Case Study 05
City of Temple,
Texas
Large city website redesign across three sub-sites — five revision cycles, mobile-first design exports, and coordinated design for City Hall, the Public Library, and Parks & Recreation. A masterclass in client iteration.
Overview
A large city with complex needs
Temple, Texas is a mid-size city with a full range of municipal services, a dedicated public library system, and an active parks and recreation department — each requiring its own coordinated web presence. The redesign scope covered all three: a primary city site, a library sub-site, and a Parks & Rec sub-site, all designed to function as a unified digital experience while maintaining distinct departmental identity.
Temple also required mobile-first design artifacts — full mobile exports at 375px alongside the standard 1440px desktop views. Mobile wasn't treated as an afterthought or a development-phase concern. It was part of the design deliverables from day one.
Challenge
Five revision cycles. Still standing.
Most government website projects complete in 2–4 revision cycles. Temple went to five. That's not unusual for a large city with multiple decision-makers and a complex service hierarchy — but it demands a different kind of discipline from the designer. Each revision needed to be precise, documented, and efficient. Scope had to stay controlled. Client feedback had to be consolidated and addressed systematically.

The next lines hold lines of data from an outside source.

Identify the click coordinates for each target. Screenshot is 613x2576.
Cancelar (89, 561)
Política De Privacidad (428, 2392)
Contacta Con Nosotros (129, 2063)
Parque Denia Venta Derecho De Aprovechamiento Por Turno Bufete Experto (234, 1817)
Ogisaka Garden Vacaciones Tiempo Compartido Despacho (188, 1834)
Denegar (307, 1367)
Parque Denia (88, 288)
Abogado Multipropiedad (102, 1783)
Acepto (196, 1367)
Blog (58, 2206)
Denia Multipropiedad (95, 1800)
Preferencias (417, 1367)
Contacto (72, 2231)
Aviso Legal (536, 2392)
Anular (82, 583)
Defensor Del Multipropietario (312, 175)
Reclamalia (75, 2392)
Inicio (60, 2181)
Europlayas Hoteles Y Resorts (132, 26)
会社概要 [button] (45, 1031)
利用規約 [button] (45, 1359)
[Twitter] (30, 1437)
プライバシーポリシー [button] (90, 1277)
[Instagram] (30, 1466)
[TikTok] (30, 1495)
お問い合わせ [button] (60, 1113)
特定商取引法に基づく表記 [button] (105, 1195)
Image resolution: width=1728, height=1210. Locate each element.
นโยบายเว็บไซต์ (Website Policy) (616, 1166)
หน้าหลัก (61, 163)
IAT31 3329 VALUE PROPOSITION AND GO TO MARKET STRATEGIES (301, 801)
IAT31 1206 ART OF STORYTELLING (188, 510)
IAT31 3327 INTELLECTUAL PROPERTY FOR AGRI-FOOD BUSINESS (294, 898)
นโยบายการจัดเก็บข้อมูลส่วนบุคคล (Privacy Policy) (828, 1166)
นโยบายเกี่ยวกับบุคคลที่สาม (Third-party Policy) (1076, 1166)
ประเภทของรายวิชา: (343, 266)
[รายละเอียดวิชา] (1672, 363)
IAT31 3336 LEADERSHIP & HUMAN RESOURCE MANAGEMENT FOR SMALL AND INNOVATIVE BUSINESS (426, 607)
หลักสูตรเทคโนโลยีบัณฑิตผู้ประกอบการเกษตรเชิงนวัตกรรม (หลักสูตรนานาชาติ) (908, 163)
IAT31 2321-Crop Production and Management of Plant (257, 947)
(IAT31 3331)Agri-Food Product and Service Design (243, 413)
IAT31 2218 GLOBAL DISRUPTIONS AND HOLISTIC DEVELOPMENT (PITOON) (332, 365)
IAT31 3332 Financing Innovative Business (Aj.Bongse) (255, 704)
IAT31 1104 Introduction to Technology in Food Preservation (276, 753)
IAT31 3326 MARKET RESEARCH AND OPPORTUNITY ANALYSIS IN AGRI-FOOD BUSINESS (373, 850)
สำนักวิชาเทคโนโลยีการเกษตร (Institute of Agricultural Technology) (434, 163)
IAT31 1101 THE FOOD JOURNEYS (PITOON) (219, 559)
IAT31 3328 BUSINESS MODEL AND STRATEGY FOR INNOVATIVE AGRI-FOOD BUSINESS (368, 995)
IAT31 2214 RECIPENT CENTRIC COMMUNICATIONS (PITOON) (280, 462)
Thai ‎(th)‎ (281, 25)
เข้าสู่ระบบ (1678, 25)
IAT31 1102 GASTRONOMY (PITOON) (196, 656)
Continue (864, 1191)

Five revisions also means five opportunities to improve. The final delivered design is stronger than an initial concept could ever be — shaped by a client who was engaged enough to articulate exactly what they needed across multiple rounds of feedback.
Process
From initial concept to Revision 5
Design Decisions
Built for scale, refined through iteration
The initial design concept established the visual language — color, typography, layout hierarchy, and component patterns — that carried through all five revision cycles. Revisions refined rather than rebuilt: adjusting proportions, clarifying navigation structures, and fine-tuning the coordinated look across City Hall, Library, and Parks sub-sites.
Design Screens / Revision 5 (Final) / Desktop 1440px + Mobile 375px





Accessibility
ADA compliance across three sites
Three sub-sites means three separate accessibility audits. Every color combination, interactive element, and touch target was verified across City Hall, Library, and Parks & Rec before the final revision was delivered. Large cities have diverse populations — accessibility isn't optional.
Color contrast
All text and interactive elements audited at 4.5:1 minimum across all three site palettes. Sub-site color variations each verified independently — a coordinated system doesn't mean shared color passes.
Mobile touch targets
44x44px minimum touch targets enforced in the mobile designs — the 375px exports make this explicit. Navigation items, service cards, and footer links all sized for real-world thumb interaction.
ADA module
Persistent accessibility widget positioned consistently across all three sub-sites — contrast, text sizing, and screen reader support available from every page.
Emergency alerts
Alert banner module styled and positioned for all three sites — critical for a city this size. Toggle-enabled through the CMS so staff can activate without a developer.
Outcome
Five cycles to the final approval
The City of Temple approved the design after Revision 5. What started as a complex multi-site brief became a coordinated visual system — three distinct but cohesive experiences, a full mobile design package, and two tile template variants for the city's flexibility at launch.
The number of revision cycles isn't a failure metric — it's a collaboration metric. A client engaged enough to give five rounds of precise feedback cares deeply about the outcome. That engagement produces better work.